[Opening ENTRIES SHOWN section]

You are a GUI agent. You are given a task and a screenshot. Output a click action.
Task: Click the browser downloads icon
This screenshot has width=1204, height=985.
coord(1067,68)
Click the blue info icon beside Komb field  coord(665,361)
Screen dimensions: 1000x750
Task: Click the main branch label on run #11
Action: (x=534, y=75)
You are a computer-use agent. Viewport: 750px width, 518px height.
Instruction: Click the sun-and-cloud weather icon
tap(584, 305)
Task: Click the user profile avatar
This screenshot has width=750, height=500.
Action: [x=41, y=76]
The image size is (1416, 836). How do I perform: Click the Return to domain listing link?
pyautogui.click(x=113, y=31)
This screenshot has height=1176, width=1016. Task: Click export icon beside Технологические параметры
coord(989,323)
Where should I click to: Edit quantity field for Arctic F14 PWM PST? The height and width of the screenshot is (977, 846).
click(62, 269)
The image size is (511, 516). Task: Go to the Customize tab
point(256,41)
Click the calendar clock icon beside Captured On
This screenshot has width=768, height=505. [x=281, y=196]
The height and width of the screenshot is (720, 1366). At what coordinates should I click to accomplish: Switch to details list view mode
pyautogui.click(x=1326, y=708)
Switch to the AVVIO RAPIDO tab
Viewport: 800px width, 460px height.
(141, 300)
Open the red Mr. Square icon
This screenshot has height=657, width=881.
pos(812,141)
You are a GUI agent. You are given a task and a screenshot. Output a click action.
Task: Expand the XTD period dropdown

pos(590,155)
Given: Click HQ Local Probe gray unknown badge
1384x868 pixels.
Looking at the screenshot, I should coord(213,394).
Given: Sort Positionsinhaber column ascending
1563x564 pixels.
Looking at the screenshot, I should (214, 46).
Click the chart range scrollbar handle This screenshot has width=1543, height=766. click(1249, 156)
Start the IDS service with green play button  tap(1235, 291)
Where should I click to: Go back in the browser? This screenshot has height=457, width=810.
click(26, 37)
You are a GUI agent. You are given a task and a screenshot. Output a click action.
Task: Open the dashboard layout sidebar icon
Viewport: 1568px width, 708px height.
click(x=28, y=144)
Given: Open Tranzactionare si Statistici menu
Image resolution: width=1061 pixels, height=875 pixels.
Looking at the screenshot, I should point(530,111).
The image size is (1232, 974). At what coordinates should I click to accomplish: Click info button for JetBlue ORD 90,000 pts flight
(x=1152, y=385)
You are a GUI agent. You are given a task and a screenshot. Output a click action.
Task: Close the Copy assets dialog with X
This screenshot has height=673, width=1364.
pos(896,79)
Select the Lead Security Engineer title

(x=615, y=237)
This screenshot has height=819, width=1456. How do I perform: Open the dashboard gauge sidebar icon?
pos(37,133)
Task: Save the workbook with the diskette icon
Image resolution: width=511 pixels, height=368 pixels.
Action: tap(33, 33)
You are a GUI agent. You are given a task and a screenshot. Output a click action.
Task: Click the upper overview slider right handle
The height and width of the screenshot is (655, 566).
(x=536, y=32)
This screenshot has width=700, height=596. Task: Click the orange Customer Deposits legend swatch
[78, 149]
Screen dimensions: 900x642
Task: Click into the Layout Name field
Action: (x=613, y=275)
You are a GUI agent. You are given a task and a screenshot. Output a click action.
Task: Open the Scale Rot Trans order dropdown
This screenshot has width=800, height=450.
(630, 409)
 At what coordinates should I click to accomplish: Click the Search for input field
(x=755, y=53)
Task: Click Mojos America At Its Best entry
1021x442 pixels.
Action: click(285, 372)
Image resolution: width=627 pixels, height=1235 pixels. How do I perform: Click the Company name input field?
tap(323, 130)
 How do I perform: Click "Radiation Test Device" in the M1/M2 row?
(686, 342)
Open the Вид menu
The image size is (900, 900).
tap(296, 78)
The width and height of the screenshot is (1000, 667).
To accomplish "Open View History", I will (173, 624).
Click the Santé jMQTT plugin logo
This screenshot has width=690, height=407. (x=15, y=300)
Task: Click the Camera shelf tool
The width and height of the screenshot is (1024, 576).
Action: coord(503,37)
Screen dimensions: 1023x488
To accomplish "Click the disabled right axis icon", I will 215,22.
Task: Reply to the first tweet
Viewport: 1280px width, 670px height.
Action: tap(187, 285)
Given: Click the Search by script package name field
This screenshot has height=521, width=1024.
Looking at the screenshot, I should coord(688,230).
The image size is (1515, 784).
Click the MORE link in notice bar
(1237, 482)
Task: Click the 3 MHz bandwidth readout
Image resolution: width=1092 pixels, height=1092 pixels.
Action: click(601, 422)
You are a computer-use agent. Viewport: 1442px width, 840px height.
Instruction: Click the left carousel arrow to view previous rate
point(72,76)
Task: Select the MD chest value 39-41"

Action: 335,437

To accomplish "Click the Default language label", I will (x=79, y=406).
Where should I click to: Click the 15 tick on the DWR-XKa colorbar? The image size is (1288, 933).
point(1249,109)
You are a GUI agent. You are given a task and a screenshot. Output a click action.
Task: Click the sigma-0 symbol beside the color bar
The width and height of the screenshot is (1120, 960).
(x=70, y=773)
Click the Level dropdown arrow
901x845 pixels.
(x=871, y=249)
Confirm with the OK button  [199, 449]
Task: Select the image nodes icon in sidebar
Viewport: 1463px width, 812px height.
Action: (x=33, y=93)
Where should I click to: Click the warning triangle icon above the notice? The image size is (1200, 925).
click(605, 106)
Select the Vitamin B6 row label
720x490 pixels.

[Closing ENTRIES SHOWN section]

• TASK REQUIREMENTS:
Check the data for lines with "will" and give only their number.

• COMPLETED EXERCISE:
3